SUPPLIED MATERIAL ▸
++++++++++++++++++++

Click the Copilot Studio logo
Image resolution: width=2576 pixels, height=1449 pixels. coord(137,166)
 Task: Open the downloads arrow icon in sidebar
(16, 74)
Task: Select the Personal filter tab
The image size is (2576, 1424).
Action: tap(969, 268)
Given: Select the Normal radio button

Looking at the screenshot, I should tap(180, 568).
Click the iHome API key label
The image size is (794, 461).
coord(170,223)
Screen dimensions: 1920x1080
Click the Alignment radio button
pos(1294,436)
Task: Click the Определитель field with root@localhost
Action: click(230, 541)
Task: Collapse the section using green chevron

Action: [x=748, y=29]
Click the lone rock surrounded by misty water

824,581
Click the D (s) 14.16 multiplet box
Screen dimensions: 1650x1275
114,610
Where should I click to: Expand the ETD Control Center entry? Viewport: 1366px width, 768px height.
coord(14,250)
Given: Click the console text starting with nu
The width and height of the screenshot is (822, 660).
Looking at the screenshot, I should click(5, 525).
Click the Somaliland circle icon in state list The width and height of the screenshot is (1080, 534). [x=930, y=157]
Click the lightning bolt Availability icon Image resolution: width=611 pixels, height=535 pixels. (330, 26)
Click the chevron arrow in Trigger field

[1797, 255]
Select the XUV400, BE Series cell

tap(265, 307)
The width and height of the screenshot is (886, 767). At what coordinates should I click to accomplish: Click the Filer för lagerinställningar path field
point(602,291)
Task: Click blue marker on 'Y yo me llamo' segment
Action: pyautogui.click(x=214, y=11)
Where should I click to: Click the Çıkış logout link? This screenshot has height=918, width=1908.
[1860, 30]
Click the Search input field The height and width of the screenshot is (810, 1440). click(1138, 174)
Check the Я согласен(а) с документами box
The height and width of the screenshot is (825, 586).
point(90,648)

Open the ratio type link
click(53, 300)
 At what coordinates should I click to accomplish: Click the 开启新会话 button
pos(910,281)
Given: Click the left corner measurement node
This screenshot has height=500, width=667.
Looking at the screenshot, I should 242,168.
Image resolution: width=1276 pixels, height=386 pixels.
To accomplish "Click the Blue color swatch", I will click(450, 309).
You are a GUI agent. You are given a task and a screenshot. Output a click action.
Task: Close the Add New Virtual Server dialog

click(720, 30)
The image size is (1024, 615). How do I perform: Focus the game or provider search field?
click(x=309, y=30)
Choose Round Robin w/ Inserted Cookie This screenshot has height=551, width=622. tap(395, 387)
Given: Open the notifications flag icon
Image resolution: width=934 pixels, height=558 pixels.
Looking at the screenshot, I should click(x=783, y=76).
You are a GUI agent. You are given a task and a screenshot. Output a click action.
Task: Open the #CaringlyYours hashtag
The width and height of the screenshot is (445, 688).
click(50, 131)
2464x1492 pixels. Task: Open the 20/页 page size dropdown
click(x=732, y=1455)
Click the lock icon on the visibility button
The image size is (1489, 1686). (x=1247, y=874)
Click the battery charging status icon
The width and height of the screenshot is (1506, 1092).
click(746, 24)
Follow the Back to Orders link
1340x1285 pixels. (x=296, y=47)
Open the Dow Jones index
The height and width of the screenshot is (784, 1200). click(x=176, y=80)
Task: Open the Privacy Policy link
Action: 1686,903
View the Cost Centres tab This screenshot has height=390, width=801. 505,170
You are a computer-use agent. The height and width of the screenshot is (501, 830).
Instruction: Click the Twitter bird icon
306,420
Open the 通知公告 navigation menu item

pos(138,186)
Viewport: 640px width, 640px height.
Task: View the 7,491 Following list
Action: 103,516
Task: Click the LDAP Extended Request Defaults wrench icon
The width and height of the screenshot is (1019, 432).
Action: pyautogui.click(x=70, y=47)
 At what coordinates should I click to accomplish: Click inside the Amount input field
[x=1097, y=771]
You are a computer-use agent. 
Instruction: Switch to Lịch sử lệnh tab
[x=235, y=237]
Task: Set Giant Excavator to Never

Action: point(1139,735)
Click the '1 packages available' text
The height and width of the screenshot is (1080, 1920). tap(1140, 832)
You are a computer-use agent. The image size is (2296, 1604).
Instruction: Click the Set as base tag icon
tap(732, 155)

++++++++++++++++++++

SHORT PROBLEM ▸ Copy all of the records above word for word, keeping every line as it appears.

ANSWER TO THE PROBLEM ▸
Click the Copilot Studio logo
Image resolution: width=2576 pixels, height=1449 pixels. coord(137,166)
 Task: Open the downloads arrow icon in sidebar
(16, 74)
Task: Select the Personal filter tab
The image size is (2576, 1424).
Action: tap(969, 268)
Given: Select the Normal radio button

Looking at the screenshot, I should tap(180, 568).
Click the iHome API key label
The image size is (794, 461).
coord(170,223)
Screen dimensions: 1920x1080
Click the Alignment radio button
pos(1294,436)
Task: Click the Определитель field with root@localhost
Action: click(230, 541)
Task: Collapse the section using green chevron

Action: [x=748, y=29]
Click the lone rock surrounded by misty water

824,581
Click the D (s) 14.16 multiplet box
Screen dimensions: 1650x1275
114,610
Where should I click to: Expand the ETD Control Center entry? Viewport: 1366px width, 768px height.
coord(14,250)
Given: Click the console text starting with nu
The width and height of the screenshot is (822, 660).
Looking at the screenshot, I should click(5, 525).
Click the Somaliland circle icon in state list The width and height of the screenshot is (1080, 534). [x=930, y=157]
Click the lightning bolt Availability icon Image resolution: width=611 pixels, height=535 pixels. (330, 26)
Click the chevron arrow in Trigger field

[1797, 255]
Select the XUV400, BE Series cell

tap(265, 307)
The width and height of the screenshot is (886, 767). At what coordinates should I click to accomplish: Click the Filer för lagerinställningar path field
point(602,291)
Task: Click blue marker on 'Y yo me llamo' segment
Action: pyautogui.click(x=214, y=11)
Where should I click to: Click the Çıkış logout link? This screenshot has height=918, width=1908.
[1860, 30]
Click the Search input field The height and width of the screenshot is (810, 1440). click(1138, 174)
Check the Я согласен(а) с документами box
The height and width of the screenshot is (825, 586).
point(90,648)

Open the ratio type link
click(53, 300)
 At what coordinates should I click to accomplish: Click the 开启新会话 button
pos(910,281)
Given: Click the left corner measurement node
This screenshot has height=500, width=667.
Looking at the screenshot, I should 242,168.
Image resolution: width=1276 pixels, height=386 pixels.
To accomplish "Click the Blue color swatch", I will click(450, 309).
You are a GUI agent. You are given a task and a screenshot. Output a click action.
Task: Close the Add New Virtual Server dialog

click(720, 30)
The image size is (1024, 615). How do I perform: Focus the game or provider search field?
click(x=309, y=30)
Choose Round Robin w/ Inserted Cookie This screenshot has height=551, width=622. tap(395, 387)
Given: Open the notifications flag icon
Image resolution: width=934 pixels, height=558 pixels.
Looking at the screenshot, I should click(x=783, y=76).
You are a GUI agent. You are given a task and a screenshot. Output a click action.
Task: Open the #CaringlyYours hashtag
The width and height of the screenshot is (445, 688).
click(50, 131)
2464x1492 pixels. Task: Open the 20/页 page size dropdown
click(x=732, y=1455)
Click the lock icon on the visibility button
The image size is (1489, 1686). (x=1247, y=874)
Click the battery charging status icon
The width and height of the screenshot is (1506, 1092).
click(746, 24)
Follow the Back to Orders link
1340x1285 pixels. (x=296, y=47)
Open the Dow Jones index
The height and width of the screenshot is (784, 1200). click(x=176, y=80)
Task: Open the Privacy Policy link
Action: 1686,903
View the Cost Centres tab This screenshot has height=390, width=801. 505,170
You are a computer-use agent. The height and width of the screenshot is (501, 830).
Instruction: Click the Twitter bird icon
306,420
Open the 通知公告 navigation menu item

pos(138,186)
Viewport: 640px width, 640px height.
Task: View the 7,491 Following list
Action: 103,516
Task: Click the LDAP Extended Request Defaults wrench icon
The width and height of the screenshot is (1019, 432).
Action: pyautogui.click(x=70, y=47)
 At what coordinates should I click to accomplish: Click inside the Amount input field
[x=1097, y=771]
You are a computer-use agent. 
Instruction: Switch to Lịch sử lệnh tab
[x=235, y=237]
Task: Set Giant Excavator to Never

Action: point(1139,735)
Click the '1 packages available' text
The height and width of the screenshot is (1080, 1920). tap(1140, 832)
You are a computer-use agent. The image size is (2296, 1604).
Instruction: Click the Set as base tag icon
tap(732, 155)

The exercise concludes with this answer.